Over the past couple of weeks, I’ve done some analysis on how you can start moving toward Step Functions as part of your standard development processes. You have the option to go “storage first” with completely asynchronous workflows or go completely synchronous with express state machines.
There are use cases for both, but the consensus for production development lives with a hybrid approach: performing a base set of actions synchronously, like validations and id creation and kicking off the rest of the processing asynchronously. You’d then use a WebSocket to inform the user when the workflow is complete.
Developers are curious in nature. I had a slew of people respond to my posts on LinkedIn and Twitter asking what the cost difference was between Lambda and Step Functions. After all, I was making a pitch to ditch Lambda completely. Seems like a justifiable question.
In order to figure out the impact on the wallet, we need to determine how each of these services are billed. AWS has a number of ways to charge you with their serverless services, but are great about transparency and the whole no hidden costs thing.
We are going to be comparing three different approaches today: Lambda, express workflows, and standard workflows with Step Functions. Below is a table of how each service bills for usage.
|$0.20 per 1M
|$1.00 per 1M
|$.016 per 1K
|$.016 per 1K
|$0.25 per 1K
Prices are based on the US East 1 region
You can tune the amount of memory Lambda is allowed to consume, so your
consumed GB/sec can vary based on what is configured. With Step Functions, the amount of memory it consumes can be calculated with the following formula:
50MB + state machine definition size + execution data size x Number of Parallel or Map Steps
Take the number calculated above rounded to the nearest 64MB and divide it by the average duration of the workflow to get the consumed GB/second for express workflows.

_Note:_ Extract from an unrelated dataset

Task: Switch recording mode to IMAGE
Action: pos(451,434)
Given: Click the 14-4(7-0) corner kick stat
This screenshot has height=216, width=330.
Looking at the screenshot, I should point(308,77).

As you can see, express workflows are billed similarly to Lambdas. But standard workflows are completely different. Their billing is solely on number of state transitions.
To get an idea of how Lambda compares to express workflows, we must get a gauge on performance.
The alternative to building out an express workflow is to have a giant Lambda that performs the same operations. You could alternatively use Lambda destinations, but those are asynchronous and do not directly apply to the comparison we are making.
For a benchmark, I will be using the API key workflow from my post on express state machines.
API key creation workflow
To test, each endpoint is run 1000 times. The results are averaged to get the mean execution time. Once we get the average, we can perform our cost analysis.
|Lambda (AWS SDK v2)
|Lambda (AWS SDK v3)
Results from performance tests
As you can see, our winner across the board is the express workflow with Step Functions! With Lambda, the slowest times can be attributed to cold starts. However, you are not billed for cold start time, it’s only the execution time of your function.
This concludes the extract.